Brief:
Count the lines in the material below that contain the word "Choose" and reply with that number alone.

Material for this task:
·····
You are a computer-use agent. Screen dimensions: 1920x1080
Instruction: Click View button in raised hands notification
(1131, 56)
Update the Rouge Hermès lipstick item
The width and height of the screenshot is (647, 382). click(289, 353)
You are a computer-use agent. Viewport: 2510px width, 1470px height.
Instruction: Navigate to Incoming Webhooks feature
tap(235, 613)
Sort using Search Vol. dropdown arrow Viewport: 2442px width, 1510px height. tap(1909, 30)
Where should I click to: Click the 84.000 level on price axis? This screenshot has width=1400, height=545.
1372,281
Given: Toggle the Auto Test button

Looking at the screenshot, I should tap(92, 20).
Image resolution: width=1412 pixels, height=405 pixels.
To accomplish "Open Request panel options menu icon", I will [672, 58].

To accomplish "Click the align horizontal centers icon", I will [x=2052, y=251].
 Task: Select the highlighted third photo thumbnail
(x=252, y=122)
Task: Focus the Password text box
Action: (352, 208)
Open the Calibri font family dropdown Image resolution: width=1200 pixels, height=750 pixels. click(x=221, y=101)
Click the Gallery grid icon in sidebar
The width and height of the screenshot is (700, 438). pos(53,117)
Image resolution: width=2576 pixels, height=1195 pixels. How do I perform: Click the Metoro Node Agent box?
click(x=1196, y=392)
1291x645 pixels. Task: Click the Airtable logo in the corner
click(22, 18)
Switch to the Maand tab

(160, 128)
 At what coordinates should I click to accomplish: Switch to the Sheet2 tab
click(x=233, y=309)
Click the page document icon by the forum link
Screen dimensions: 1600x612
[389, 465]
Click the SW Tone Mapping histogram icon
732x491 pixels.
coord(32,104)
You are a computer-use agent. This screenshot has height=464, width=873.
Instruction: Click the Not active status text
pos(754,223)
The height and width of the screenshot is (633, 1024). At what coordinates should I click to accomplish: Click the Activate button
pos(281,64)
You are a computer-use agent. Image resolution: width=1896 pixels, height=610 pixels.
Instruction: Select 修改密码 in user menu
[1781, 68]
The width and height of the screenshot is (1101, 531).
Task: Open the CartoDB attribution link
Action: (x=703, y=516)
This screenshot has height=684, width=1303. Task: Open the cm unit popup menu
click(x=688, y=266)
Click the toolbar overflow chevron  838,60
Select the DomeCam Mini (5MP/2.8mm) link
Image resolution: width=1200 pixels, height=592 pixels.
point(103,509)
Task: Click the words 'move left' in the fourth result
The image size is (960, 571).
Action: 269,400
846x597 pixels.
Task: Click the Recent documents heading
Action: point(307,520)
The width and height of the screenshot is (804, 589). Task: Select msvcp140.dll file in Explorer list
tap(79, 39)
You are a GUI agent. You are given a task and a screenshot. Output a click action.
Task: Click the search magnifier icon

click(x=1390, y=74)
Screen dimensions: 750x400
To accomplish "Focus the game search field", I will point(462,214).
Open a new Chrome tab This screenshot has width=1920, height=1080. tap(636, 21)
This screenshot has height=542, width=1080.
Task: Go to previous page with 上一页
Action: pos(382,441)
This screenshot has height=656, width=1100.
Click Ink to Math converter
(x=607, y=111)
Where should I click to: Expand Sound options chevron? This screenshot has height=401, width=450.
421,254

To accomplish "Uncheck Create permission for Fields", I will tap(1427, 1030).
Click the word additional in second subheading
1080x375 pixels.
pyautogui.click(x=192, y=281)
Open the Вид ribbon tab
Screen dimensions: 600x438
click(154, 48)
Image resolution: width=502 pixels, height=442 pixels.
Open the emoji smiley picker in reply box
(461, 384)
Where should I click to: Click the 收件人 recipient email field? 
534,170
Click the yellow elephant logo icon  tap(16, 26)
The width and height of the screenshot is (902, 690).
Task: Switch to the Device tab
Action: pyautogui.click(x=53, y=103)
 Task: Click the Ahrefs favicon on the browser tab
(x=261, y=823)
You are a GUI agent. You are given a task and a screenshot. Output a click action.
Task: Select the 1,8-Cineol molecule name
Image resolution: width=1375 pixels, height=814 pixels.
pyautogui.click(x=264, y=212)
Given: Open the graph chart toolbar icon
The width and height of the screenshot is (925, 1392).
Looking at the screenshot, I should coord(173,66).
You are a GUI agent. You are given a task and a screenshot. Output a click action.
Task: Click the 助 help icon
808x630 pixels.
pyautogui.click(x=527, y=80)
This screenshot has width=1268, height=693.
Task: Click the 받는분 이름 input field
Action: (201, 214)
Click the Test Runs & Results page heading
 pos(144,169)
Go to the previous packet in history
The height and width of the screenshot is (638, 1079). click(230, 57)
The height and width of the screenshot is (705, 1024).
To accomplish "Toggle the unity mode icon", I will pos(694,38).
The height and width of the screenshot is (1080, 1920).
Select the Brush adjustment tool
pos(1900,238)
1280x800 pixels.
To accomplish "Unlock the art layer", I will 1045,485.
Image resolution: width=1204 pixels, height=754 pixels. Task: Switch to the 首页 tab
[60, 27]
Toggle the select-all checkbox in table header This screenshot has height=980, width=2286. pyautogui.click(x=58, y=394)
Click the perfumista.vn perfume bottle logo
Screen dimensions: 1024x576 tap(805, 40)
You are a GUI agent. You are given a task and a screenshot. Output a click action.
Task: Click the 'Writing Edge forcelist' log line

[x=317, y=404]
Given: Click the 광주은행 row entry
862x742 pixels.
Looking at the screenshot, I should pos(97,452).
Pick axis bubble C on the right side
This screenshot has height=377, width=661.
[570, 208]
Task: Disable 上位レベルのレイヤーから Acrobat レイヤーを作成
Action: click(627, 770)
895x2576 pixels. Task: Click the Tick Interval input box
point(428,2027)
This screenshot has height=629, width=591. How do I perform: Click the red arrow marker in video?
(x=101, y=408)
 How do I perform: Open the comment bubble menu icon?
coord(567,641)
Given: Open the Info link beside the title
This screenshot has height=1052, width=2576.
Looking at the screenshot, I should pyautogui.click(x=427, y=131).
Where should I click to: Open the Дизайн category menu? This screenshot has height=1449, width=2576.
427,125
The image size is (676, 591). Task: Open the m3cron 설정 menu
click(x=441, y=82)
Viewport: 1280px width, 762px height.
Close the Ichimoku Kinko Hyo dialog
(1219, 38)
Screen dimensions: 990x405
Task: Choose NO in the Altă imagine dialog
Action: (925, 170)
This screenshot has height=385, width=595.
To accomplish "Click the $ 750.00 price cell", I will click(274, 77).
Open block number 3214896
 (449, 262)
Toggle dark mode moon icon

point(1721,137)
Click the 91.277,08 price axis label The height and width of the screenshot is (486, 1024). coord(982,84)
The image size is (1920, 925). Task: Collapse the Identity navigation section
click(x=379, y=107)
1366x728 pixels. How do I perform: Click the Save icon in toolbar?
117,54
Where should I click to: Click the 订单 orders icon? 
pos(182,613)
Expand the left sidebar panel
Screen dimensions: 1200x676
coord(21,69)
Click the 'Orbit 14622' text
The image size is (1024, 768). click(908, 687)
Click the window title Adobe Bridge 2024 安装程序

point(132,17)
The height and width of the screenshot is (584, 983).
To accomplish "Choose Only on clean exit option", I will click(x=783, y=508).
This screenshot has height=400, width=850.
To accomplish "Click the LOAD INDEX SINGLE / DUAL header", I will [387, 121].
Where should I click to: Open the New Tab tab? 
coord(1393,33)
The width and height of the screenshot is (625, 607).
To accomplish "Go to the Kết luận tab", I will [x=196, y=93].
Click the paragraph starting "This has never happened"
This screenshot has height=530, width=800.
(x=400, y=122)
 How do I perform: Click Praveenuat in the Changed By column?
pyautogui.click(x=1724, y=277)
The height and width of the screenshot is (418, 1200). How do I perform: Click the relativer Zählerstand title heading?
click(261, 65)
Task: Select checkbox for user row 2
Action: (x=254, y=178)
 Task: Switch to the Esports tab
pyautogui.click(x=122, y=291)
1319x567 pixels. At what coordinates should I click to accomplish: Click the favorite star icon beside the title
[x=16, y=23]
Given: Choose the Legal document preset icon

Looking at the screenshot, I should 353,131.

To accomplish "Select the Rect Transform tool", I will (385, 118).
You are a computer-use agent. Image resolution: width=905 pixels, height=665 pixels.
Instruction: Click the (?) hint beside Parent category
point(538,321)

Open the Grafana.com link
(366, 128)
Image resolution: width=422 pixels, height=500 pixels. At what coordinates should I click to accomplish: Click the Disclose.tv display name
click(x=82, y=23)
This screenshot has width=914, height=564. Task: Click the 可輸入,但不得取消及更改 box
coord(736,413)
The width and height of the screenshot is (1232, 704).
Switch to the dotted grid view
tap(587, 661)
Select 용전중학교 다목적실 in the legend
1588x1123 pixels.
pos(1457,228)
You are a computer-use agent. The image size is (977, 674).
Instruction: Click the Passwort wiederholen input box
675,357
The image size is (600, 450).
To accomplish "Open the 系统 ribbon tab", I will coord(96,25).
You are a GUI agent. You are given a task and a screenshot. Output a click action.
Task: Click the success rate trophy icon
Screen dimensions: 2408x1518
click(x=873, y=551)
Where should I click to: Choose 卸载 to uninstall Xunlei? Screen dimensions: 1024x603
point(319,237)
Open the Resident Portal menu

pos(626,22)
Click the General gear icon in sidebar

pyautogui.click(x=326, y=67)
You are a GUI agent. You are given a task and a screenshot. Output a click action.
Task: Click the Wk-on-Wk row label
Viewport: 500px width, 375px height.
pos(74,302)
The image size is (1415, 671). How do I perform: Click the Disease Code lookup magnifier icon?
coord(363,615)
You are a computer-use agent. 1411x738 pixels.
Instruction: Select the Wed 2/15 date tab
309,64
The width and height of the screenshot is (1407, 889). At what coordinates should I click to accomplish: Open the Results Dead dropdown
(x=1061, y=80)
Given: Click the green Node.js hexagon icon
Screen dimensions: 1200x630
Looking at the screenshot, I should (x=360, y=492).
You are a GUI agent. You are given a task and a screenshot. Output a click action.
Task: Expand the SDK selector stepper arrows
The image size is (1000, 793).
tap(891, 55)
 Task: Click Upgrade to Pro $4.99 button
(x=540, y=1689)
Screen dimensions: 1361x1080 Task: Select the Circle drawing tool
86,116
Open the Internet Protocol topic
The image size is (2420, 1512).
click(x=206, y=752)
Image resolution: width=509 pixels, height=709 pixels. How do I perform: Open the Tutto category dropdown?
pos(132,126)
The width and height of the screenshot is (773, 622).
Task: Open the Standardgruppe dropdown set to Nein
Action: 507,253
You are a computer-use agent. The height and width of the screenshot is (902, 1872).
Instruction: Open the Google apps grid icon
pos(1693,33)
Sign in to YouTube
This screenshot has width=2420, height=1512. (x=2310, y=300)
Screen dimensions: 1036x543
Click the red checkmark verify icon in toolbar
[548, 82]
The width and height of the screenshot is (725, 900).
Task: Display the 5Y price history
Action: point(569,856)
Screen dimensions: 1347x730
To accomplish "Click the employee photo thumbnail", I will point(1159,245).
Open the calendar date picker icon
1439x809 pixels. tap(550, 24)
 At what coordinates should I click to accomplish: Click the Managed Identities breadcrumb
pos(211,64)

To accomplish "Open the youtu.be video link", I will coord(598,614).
·····
Solution:
4